Asymptotic patterns and singular limits in nonlinear evolution problems

非线性演化问题中的渐近模式和奇异极限

• 批准号: EP/Z000394/1
• 负责人: Manuel Del Pino
• 金额: $ 197.71万
• 依托单位: University of Bath
• 依托单位国家: 英国
• 项目类别: Research Grant
• 财政年份: 2024
• 资助国家: 英国
• 起止时间: 2024 至 无数据
• 项目状态: 未结题
• 来源: https://gtr.ukri.org/projects?ref=EP%2FZ000394%2F1
• 关键词: Asymptotic; patterns; singular; limits; nonlinear

For centuries, partial differential equations (PDE) have played an important role in science and engineering by constructing solutions and analysing features with sufficient accuracy to explain the phenomena under consideration. In many cases, the theory is up to that task, but more recently it has been challenged to account for increasingly subtle nonlinear natural phenomena. When parameters of the model, or time, approach critical values, regular solutions of the associated PDE may begin to concentrate at lower dimensional regions, eventually blowing up. Finding solutions with interesting asymptotic patterns or singularities, the topic of this proposal, is often a difficult problem. In recent years, we have developed gluing techniques to achieve this in classical problems in elliptic and parabolic equations. In incompressible fluids, many fundamental phenomena have not been mathematically justied, and we believe that gluing methods can lead to the unveiling of striking features. We will focus on four topics in the concentration-singularity formation challenge. We propose to elucidate fundamental laws on the dynamics of vortex laments of the Euler equations, building true solutions in agreement with them. In particular, we want to establish the 1904 Da Rios "vortex filament conjecture" and 1858 Helmholtz leapfrogging law for vortex rings. In the classical 2d water wave problem with constant vorticity, we propose to build overhanging travelling waves through a mechanism similar to desingularization in CMC surfaces. We also propose the analysis of long-term vortex and sharp-fronts interaction-evolution and associated blow-up scenarios, including type II blow-up solutions in the Keller-Segel chemotaxis system.

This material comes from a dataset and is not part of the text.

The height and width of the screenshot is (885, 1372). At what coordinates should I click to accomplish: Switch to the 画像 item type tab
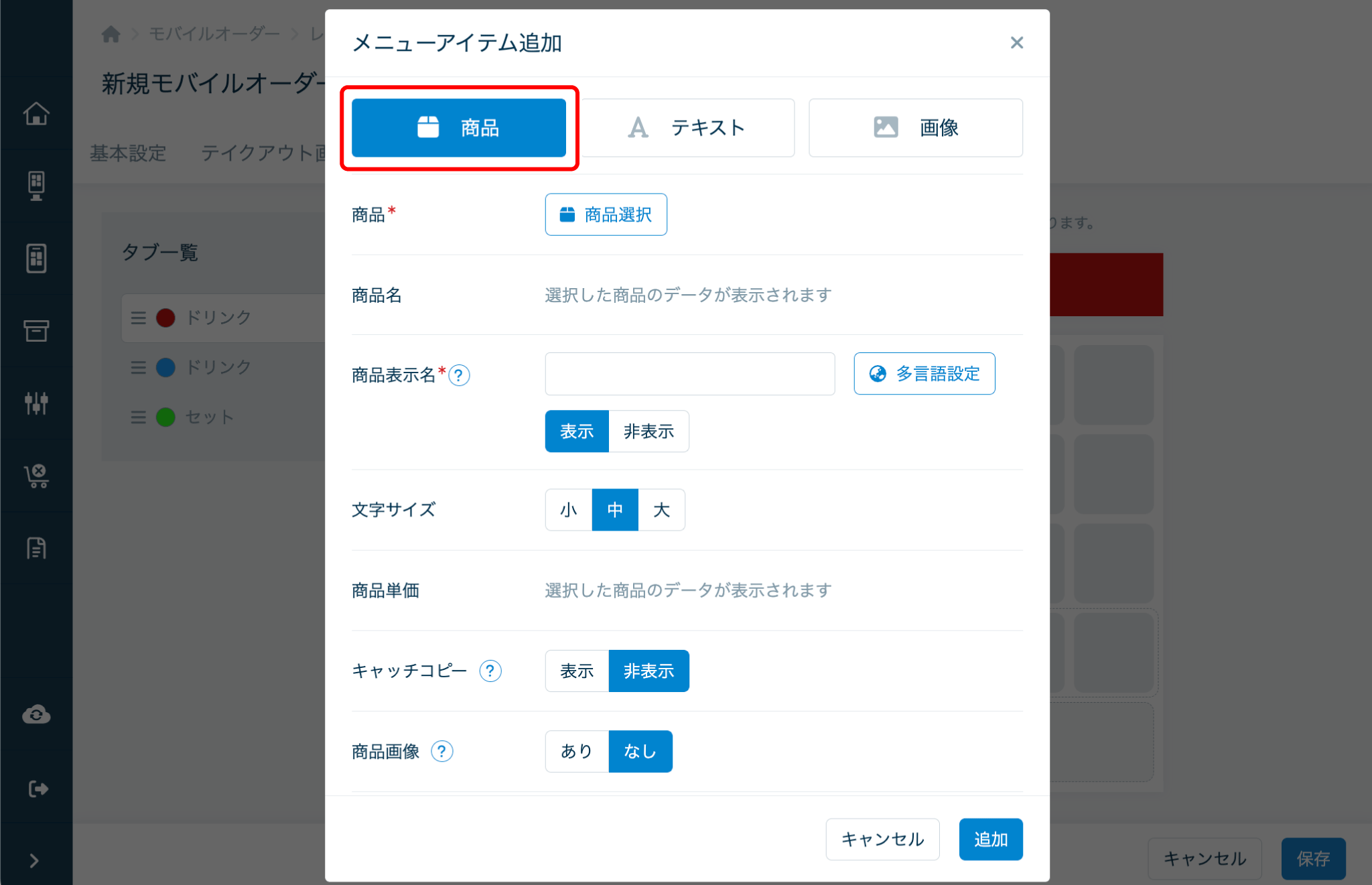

几个世纪以来，偏微分方程 (PDE) 通过以足够的精度构建解决方案和分析特征来解释所考虑的现象，在科学和工程领域发挥着重要作用。在许多情况下，该理论能够胜任这项任务，但最近它受到了解释日益微妙的非线性自然现象的挑战。当模型的参数或时间接近临界值时，相关偏微分方程的常规解可能开始集中在较低维区域，最终爆炸。寻找具有有趣的渐近模式或奇点的解决方案（本提案的主题）通常是一个难题。近年来，我们开发了粘合技术来解决椭圆方程和抛物线方程的经典问题。在不可压缩流体中，许多基本现象尚未在数学上得到证明，我们相信粘合方法可以揭示显着的特征。我们将重点关注集中奇点形成挑战中的四个主题。我们建议阐明欧拉方程涡流动力学的基本定律，并建立与其一致的真实解。特别是，我们想建立1904年达里奥斯的“涡丝猜想”和1858年涡环的亥姆霍兹蛙跳定律。在具有恒定涡度的经典二维水波问题中，我们建议通过类似于 CMC 表面去奇异化的机制来构建悬垂行波。我们还提出了对长期涡流和锐锋相互作用演化以及相关爆炸场景的分析，包括 Keller-Segel 趋化系统中的 II 型爆炸解决方案。